LFH: Day 10
We held our first classes yesterday, and they went pretty well. TheH and I both have classes in the 10am slot, so we went into our workspaces, which are in side-by-side rooms, closed the doors and logged into Zoom. I had about 75% turnout in both classes, which was pretty good I thought. TheH had even more. I hadn’t scheduled any readings or discussion, they were just check-ins and chances to ask questions about the revised syllabi and requirements.
It was so good to see their faces! Since most of my students are juniors and seniors, quite a few were still here in St. Louis. Another big group were on the east coast, mostly in the NY area and in isolation. I got the first class to work smoothly but in the second class I managed to start with my audio muted and didn’t realize it despite the chat messages piling up on the right: “Prof. P., you’re muted!” But I eventually got myself straightened out and we chatted for a while. I explained the changes and that they could take the class pass/fail and still get major credit. I also emphasized, though, that I was going to teach as much of the material as I could, because our interest hadn’t gone away. There were professors who were talking about ending their classes, giving all As, and the like, but I wasn’t going to do that. (Although my grading is going to be more forgiving this semester, that’s for sure.)

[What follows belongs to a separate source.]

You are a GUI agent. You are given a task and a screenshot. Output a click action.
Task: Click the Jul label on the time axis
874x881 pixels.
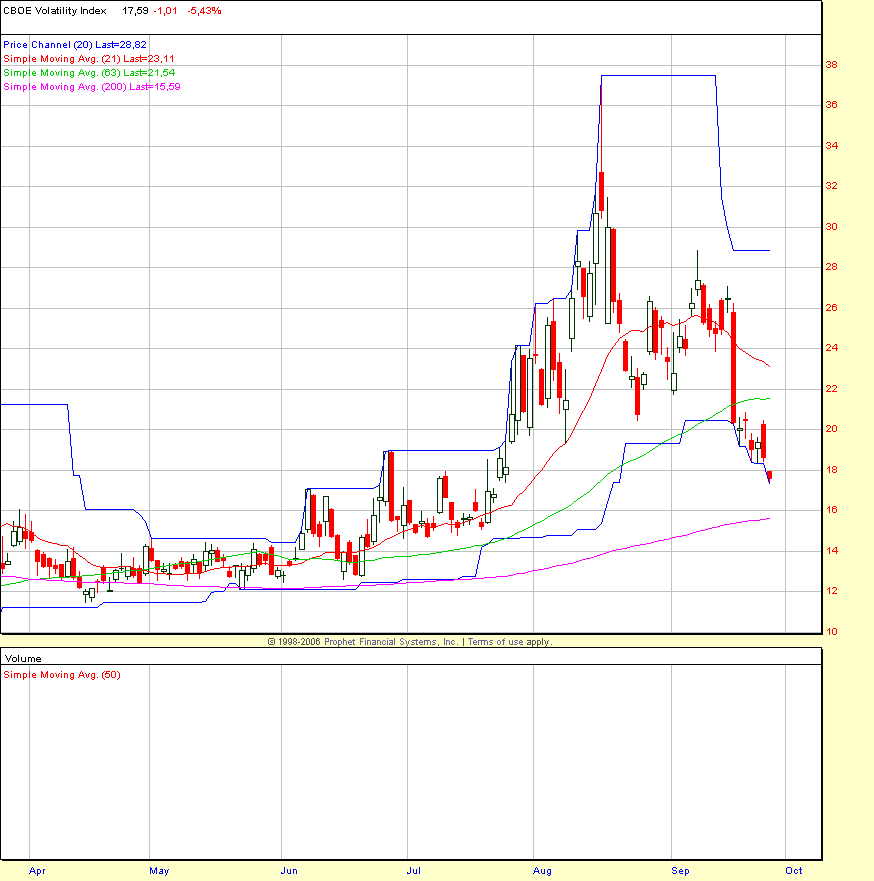click(413, 871)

It was stressful getting ready for the classes. TheH and I did a test run on Zoom beforehand since neither of us had initiated a meeting before. I set up all the class meetings in the Zoom option within Canvas but they only showed up in the class lists for one class even though all the sessions had been successfully created. I also picked a bad time to switch my work laptop to Linux. It doesn’t work as well with Zoom and I couldn’t get the audio to work. Zoom, along with Microsoft Teams, works best in the Chrome browser and doesn’t have all its features working in Firefox. So there I was, in Linux, but still having to download and install Chrome. Grrr. Anyway, I abandoned Linux for the day and set up my little Surface Go, which I knew worked with everything, and hooked it up to the dock and monitor so I could have a big screen to see the Brady-Bunch squares of my students in the bigger afternoon class (46 in the afternoon, 25 in the morning). I’ll see if I can fix the Zoom problem on the Linux laptop today, because I’d like to keep that setup if I can. I’ll just dedicate all my communications stuff to the Chrome browser, which isn’t a bad deal (Zoom has a Linux app but people have audio problems in that one too, from what I hear).
By the time my second class was done I was exhausted. I caught up on some work email and then crashed for an hour or so. I woke up in time to walk the dogs with TheH.

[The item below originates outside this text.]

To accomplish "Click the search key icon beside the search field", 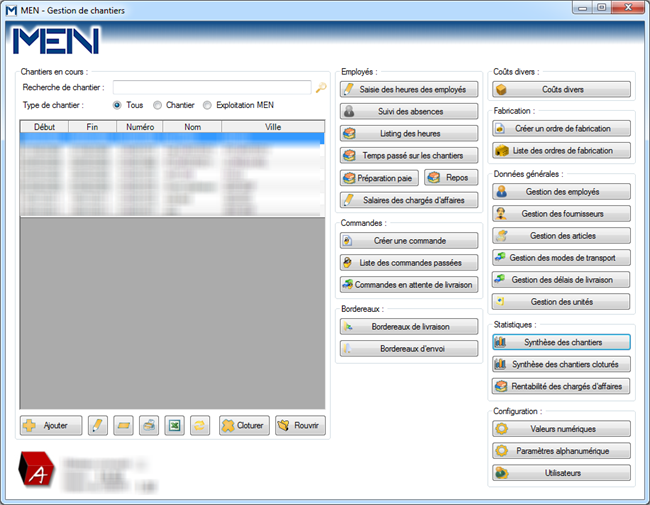I will 321,88.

Sitting all day at a desk when it’s cloudy and breezy outside is COLD, people. I bundled up as much as I could, and we turned up the heat, but all that enforced immobility made me reach for ever-warmer wraps. I don’t think either of us really got warm until the evening. The 5pm news was interrupted again by the DIP scheduling his daily briefing in time to run over into the national broadcasts, but while the local news cut away, the national desks switched back to their regular broadcasts even though there was no end in sight to the ramblings. The most noteworthy item was the DIP’s positions that the business of America is business and the economy had to be protected. Great. At this point I am one degree of separation from several cases of Coronavirus and I believe the scientists’ fears about a big spike overloading the hospitals. So I’ll keep practicing social distance, thanks very much, and following my university and city leaders’ policies. Thank goodness for decentralized government.

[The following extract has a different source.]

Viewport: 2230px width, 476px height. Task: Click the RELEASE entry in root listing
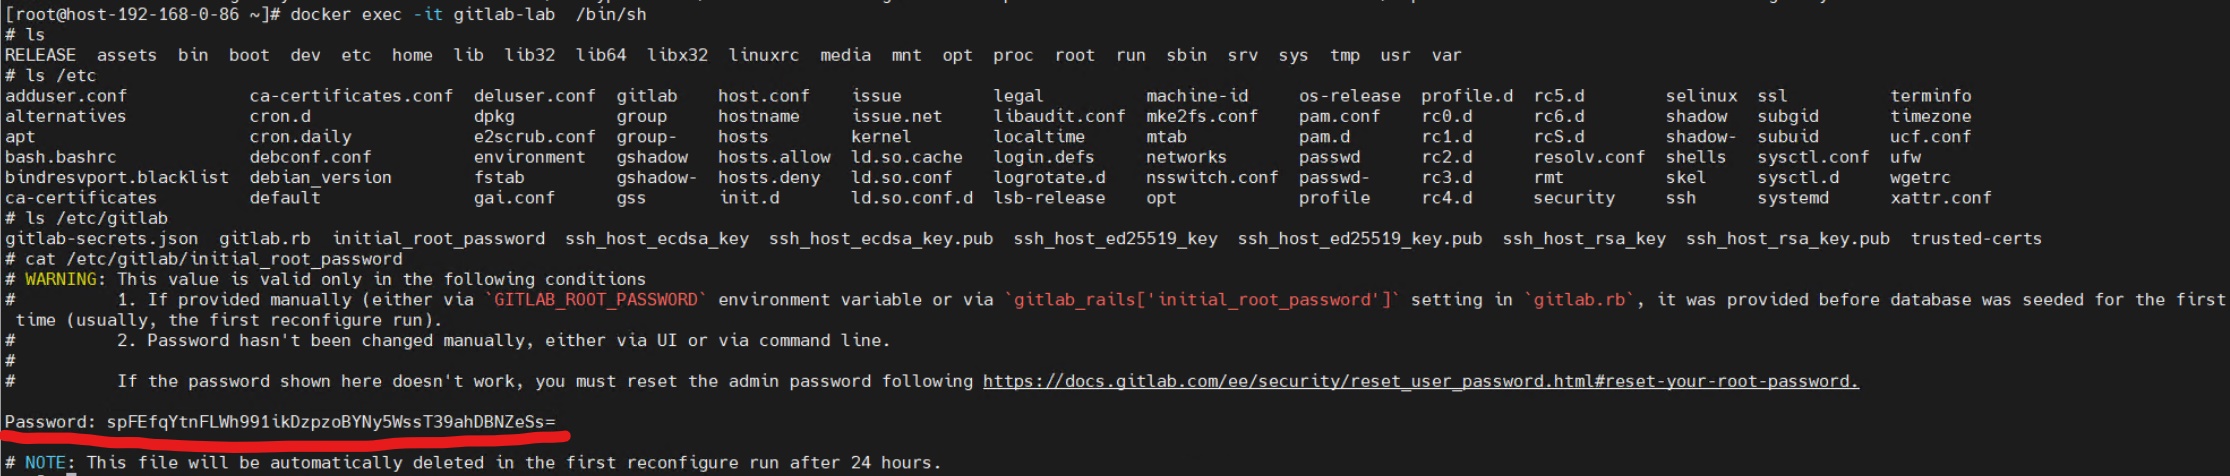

I spent the cocktail hour and the stretch between dinner and bedtime dealing with administrative issues. We’re allowing study-abroad students to enroll in ongoing classes if their overseas programs aren’t going online and providing full-credit semesters. But that raises all sorts of questions for us, and we don’t have detailed policies in place yet. And there are other student issues that crop up. We did have a nice dinner. We were watching America’s Test Kitchen, which we enjoy so much more now that the Bow Tie Guy is gone and has his own show. They were making Duchess Potatoes, which would take longer than we had to make, so we made mashed potatoes instead and put Beef Burgundy from the freezer over them, with shredded brussels sprouts on the side. I can’t say we haven’t been eating pretty well through all this.
Today I have to corral my colleagues who are evaluating honors theses and get them to turn in their reports, write up and figure out the tech for two PowerPoint lectures with audio commentary, and come up with worksheets for Wednesday’s readings. And I have three Zoom conferences. And it’s going to rain. Again. But there is some sun and 70+ temperatures in the forecast for later this week, at last! I need to get out into the fresh air again for longer than it takes to walk the Corgis around the neighborhood.